• [PROVIDED INFORMATION]
--- Start ---
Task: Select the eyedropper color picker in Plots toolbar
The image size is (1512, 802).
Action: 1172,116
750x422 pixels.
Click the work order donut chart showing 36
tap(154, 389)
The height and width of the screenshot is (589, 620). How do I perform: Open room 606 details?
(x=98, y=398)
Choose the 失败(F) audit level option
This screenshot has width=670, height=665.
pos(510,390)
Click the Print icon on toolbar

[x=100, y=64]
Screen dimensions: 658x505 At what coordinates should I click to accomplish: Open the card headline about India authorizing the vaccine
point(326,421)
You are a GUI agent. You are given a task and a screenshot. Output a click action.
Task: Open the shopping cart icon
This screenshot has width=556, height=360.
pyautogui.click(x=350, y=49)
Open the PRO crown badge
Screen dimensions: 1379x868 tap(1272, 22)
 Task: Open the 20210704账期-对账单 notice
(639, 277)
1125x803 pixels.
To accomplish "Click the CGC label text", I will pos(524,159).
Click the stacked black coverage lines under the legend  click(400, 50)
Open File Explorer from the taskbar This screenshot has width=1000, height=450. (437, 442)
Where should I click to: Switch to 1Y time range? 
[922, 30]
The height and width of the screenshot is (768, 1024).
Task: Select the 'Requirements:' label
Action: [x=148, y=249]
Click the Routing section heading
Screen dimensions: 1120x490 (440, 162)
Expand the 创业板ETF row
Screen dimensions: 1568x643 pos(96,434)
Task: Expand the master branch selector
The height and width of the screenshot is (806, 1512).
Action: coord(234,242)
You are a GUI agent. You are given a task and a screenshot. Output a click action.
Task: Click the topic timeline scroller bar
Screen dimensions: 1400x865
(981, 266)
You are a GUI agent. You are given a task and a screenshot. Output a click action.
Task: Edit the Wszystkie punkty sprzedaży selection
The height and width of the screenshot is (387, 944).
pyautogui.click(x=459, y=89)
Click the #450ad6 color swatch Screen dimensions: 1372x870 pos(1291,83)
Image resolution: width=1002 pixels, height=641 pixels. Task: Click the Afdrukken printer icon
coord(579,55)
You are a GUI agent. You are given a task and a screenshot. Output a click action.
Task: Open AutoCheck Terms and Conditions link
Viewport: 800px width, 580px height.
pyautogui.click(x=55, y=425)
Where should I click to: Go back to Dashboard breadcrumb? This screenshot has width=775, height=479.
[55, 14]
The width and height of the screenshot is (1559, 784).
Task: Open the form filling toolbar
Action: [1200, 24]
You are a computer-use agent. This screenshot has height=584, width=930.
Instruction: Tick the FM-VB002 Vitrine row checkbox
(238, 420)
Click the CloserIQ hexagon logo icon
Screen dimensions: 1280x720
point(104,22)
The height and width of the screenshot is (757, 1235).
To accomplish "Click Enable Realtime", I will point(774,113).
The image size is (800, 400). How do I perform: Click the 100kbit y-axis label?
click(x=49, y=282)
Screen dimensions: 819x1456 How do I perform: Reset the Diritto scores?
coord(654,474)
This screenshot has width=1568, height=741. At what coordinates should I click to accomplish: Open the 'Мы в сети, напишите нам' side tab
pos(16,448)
--- End ---
Write out the rows above word for word, starting at the line that contains "Image resolution: width=1002" and ending at the line that contains "I will point(774,113).", both included.

• [EXERCISE SOLUTION]
Image resolution: width=1002 pixels, height=641 pixels. Task: Click the Afdrukken printer icon
coord(579,55)
You are a GUI agent. You are given a task and a screenshot. Output a click action.
Task: Open AutoCheck Terms and Conditions link
Viewport: 800px width, 580px height.
pyautogui.click(x=55, y=425)
Where should I click to: Go back to Dashboard breadcrumb? This screenshot has width=775, height=479.
[55, 14]
The width and height of the screenshot is (1559, 784).
Task: Open the form filling toolbar
Action: [1200, 24]
You are a computer-use agent. This screenshot has height=584, width=930.
Instruction: Tick the FM-VB002 Vitrine row checkbox
(238, 420)
Click the CloserIQ hexagon logo icon
Screen dimensions: 1280x720
point(104,22)
The height and width of the screenshot is (757, 1235).
To accomplish "Click Enable Realtime", I will point(774,113).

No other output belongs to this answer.